In e-sensing/sits-docs: Documentation for the SITS Package Sensing Data Cubes
devtools::load_all(".")
library(sits)
Filtering techniques in SITS
Satellite image time series generally is contaminated by atmospheric influence, geolocation error, and directional effects [@Lambin2006]. Atmospheric noise, sun angle, interferences on observations or different equipment specifications, as well as the very nature of the climate-land dynamics can be sources of variability [@Atkinson2012]. Inter-annual climate variability also changes the phenological cycles of the vegetation, resulting in time series whose periods and intensities do not match on an year to year basis. To make the best use of available satellite data archives, methods for satellite image time series analysis need to deal with noisy and non-homogeneous data sets. In this vignette, we discuss filtering techniques to improve time series data that present missing values or noise.
The literature on satellite image time series have several applications of filtering to correct or smooth vegetation index data. The sits have support for Savitzky–Golay (sits_sgolay()), Whitaker (sits_whittaker()), envelope (sits_envelope()) and, the "cloud filter" based on ARIMA methods (sits_ndvi_arima_filter()) filters. The first two filters are commonly used in the literature, while the remaining two have been developed by the authors.

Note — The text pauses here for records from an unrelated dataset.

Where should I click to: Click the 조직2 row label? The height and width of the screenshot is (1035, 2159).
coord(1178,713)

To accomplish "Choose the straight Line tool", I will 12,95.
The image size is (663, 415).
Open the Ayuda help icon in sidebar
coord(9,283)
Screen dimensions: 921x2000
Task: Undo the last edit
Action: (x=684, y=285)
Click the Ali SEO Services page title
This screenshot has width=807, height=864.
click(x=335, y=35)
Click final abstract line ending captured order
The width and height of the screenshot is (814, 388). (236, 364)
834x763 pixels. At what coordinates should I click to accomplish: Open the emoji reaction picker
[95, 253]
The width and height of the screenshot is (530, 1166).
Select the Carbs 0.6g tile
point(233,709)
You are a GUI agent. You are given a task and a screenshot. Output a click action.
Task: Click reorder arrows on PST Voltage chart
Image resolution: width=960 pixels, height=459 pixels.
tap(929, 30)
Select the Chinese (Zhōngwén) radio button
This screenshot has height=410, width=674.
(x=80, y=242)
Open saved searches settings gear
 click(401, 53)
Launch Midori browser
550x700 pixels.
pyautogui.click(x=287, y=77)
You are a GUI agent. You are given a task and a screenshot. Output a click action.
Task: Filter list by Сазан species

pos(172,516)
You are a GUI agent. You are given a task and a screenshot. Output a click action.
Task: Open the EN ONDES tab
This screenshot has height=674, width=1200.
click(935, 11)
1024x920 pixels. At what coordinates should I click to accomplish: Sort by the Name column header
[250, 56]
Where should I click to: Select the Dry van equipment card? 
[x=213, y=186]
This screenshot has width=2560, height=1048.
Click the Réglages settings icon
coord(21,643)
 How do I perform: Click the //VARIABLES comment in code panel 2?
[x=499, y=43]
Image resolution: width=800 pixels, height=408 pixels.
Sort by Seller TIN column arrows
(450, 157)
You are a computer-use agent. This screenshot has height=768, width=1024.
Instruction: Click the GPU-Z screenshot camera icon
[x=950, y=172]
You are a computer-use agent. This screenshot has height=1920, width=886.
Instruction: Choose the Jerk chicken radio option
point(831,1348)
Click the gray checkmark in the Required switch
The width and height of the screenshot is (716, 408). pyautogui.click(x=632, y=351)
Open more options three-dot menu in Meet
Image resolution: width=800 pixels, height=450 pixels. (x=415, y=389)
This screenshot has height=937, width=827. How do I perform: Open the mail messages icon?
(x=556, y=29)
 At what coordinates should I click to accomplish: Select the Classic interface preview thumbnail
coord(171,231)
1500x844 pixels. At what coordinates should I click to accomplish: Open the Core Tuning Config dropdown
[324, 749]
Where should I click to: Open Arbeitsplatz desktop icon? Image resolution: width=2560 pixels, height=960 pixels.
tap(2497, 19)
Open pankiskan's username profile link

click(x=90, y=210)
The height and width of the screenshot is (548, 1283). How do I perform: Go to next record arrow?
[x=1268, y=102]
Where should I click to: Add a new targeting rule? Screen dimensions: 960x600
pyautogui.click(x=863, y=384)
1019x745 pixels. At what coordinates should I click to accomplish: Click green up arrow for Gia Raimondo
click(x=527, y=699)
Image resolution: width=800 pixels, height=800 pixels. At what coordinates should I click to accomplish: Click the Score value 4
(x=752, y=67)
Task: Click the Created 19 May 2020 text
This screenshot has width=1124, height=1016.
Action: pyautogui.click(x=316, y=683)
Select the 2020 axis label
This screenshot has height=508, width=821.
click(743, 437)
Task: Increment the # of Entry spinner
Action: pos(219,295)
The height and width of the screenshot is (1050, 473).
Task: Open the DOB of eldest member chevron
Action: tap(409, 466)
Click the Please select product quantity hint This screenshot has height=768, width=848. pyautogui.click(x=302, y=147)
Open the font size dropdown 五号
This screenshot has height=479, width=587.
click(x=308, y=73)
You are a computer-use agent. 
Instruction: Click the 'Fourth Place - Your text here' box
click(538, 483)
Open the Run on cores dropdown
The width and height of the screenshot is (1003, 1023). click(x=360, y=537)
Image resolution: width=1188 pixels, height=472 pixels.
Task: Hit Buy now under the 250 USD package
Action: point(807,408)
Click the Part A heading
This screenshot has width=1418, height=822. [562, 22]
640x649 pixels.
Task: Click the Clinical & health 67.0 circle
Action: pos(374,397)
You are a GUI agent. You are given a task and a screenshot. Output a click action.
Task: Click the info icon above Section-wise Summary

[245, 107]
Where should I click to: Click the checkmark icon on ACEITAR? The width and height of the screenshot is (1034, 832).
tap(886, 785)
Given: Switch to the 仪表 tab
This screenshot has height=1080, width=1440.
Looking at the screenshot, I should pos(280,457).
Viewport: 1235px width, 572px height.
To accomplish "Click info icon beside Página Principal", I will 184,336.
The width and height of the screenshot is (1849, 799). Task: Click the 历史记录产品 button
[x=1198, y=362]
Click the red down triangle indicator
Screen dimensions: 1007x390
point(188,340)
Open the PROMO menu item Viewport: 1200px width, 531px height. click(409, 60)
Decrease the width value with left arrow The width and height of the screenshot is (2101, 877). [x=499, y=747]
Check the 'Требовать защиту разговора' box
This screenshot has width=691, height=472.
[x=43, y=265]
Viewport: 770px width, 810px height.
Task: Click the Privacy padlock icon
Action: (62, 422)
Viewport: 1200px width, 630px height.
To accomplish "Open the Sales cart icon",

Various somewhat conflicting results have been expressed in relation to the time series filtering techniques for phenology applications. For example, in an investigation of phenological parameter estimation, @Atkinson2012 found that the Whittaker and Fourier transform approaches were preferable to the double logistic and asymmetric Gaussian models. They applied the filters to preprocess MERIS NDVI time series for estimating phenological parameters in India. Comparing the same filters as in the previous work, @Shao2016 found that only Fourier transform and Whittaker techniques improved interclass separability for crop classes and significantly improved overall classification accuracy. The authors used MODIS NDVI time series from the Great Lakes region in North America. @Zhou2016 found that asymmetric Gaussian model outperforms other filters over high latitude boreal biomes, while the Savitzky-Golay model gives the best reconstruction performance in tropical evergreen broadleaf forests. In the remaining biomes, Whittaker gives superior results. The authors compare all previous mentioned filters plus Savitzky-Golay method for noise removal in MODIS NDVI data from sites spread worldwide in different climatological conditions. Many other techniques can be found in applications of satellite image time series such as curve fitting [@Bradley2007], wavelet decomposition [@Sakamoto2005], mean-value iteration, ARMD3-ARMA5, and 4253H [@Hird2009]. Therefore, any comparative analysis of smoothing algorithms depends on the adopted performance measurement.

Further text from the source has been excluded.